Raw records
***

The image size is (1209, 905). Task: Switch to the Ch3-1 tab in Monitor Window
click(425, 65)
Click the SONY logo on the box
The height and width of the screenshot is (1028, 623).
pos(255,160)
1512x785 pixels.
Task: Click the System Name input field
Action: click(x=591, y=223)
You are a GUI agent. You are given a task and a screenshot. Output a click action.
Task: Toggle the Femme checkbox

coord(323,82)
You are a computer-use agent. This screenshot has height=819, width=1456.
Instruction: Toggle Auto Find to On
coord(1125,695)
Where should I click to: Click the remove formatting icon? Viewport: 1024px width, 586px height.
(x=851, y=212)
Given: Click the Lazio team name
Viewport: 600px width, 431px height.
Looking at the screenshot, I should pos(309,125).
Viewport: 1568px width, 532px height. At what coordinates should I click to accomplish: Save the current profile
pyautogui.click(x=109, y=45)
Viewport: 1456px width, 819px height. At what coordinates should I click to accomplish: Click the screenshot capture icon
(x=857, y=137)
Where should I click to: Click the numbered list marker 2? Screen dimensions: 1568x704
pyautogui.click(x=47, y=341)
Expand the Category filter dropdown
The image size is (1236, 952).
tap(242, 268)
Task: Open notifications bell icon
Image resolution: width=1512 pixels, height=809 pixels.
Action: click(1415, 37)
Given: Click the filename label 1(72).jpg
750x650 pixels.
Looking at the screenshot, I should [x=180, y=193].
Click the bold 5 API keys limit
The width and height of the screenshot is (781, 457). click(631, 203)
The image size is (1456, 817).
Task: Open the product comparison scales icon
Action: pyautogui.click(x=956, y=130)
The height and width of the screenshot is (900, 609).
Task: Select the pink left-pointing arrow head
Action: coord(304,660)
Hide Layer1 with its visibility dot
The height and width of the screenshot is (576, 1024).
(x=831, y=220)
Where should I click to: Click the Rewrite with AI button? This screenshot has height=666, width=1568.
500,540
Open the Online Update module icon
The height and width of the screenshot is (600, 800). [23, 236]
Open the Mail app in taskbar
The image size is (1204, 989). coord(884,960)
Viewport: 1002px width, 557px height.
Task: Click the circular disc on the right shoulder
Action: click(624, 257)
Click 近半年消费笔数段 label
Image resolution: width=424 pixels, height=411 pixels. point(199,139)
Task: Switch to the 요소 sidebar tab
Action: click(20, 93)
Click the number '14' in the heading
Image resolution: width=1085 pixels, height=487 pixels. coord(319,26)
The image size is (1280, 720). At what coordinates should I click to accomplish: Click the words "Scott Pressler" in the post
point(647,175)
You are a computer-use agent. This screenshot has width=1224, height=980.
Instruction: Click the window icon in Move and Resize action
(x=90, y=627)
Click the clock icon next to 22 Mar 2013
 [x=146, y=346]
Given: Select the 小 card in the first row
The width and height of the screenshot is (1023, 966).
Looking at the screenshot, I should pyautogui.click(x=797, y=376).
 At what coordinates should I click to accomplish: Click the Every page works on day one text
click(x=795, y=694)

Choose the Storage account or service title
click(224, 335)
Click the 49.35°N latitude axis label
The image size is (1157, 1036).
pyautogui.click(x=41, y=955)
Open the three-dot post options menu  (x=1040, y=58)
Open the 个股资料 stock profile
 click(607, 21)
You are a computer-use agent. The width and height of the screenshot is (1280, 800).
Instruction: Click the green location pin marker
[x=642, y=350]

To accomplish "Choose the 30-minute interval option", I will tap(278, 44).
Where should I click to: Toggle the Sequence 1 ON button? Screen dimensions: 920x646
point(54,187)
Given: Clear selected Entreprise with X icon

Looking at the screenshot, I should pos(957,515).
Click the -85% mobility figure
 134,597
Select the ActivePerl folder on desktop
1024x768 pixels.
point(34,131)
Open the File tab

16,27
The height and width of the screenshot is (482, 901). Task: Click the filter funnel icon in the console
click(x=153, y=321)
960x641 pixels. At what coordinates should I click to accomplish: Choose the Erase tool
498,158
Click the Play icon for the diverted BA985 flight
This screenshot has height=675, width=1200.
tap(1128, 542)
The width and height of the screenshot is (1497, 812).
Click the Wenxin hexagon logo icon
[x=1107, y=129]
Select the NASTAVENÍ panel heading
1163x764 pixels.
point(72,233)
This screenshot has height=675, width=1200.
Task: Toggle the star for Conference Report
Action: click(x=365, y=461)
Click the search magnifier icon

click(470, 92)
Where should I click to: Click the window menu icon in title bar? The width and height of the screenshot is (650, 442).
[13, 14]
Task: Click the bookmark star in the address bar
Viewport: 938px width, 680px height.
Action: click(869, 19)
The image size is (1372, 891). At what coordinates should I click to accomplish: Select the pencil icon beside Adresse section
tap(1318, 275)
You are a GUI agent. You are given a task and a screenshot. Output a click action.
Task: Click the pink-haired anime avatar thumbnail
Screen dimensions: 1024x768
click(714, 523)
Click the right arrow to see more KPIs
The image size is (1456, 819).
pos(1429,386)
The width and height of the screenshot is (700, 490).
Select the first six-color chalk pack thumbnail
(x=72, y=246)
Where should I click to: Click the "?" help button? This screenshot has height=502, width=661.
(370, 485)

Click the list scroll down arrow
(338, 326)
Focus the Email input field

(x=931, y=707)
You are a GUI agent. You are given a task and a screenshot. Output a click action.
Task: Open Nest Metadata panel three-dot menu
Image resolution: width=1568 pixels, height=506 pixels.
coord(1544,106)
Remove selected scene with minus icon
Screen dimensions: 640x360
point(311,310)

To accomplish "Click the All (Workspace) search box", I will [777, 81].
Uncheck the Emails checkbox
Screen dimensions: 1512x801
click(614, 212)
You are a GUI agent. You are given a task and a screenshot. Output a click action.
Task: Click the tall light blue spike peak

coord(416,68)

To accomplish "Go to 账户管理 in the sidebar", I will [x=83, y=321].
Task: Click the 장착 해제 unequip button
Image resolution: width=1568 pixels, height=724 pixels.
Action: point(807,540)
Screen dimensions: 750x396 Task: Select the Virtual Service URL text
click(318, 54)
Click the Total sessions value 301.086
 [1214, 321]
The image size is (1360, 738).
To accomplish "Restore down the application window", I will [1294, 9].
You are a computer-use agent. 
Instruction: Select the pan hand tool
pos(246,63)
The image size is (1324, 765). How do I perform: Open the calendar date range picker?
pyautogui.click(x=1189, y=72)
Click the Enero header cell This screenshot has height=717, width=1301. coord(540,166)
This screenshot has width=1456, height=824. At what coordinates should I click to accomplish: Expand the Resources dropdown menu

***

* Your task *
List the rows above as a numbered list, from the line holding "Task: Click the 장착 해제 unequip button" through the final row, inclusive, with blank lines omitted.

* In response *
1. Task: Click the 장착 해제 unequip button
2. Image resolution: width=1568 pixels, height=724 pixels.
3. Action: point(807,540)
4. Screen dimensions: 750x396 Task: Select the Virtual Service URL text
5. click(318, 54)
6. Click the Total sessions value 301.086
7.  [1214, 321]
8. The image size is (1360, 738).
9. To accomplish "Restore down the application window", I will [1294, 9].
10. You are a computer-use agent. 
11. Instruction: Select the pan hand tool
12. pos(246,63)
13. The image size is (1324, 765). How do I perform: Open the calendar date range picker?
14. pyautogui.click(x=1189, y=72)
15. Click the Enero header cell This screenshot has height=717, width=1301. coord(540,166)
16. This screenshot has width=1456, height=824. At what coordinates should I click to accomplish: Expand the Resources dropdown menu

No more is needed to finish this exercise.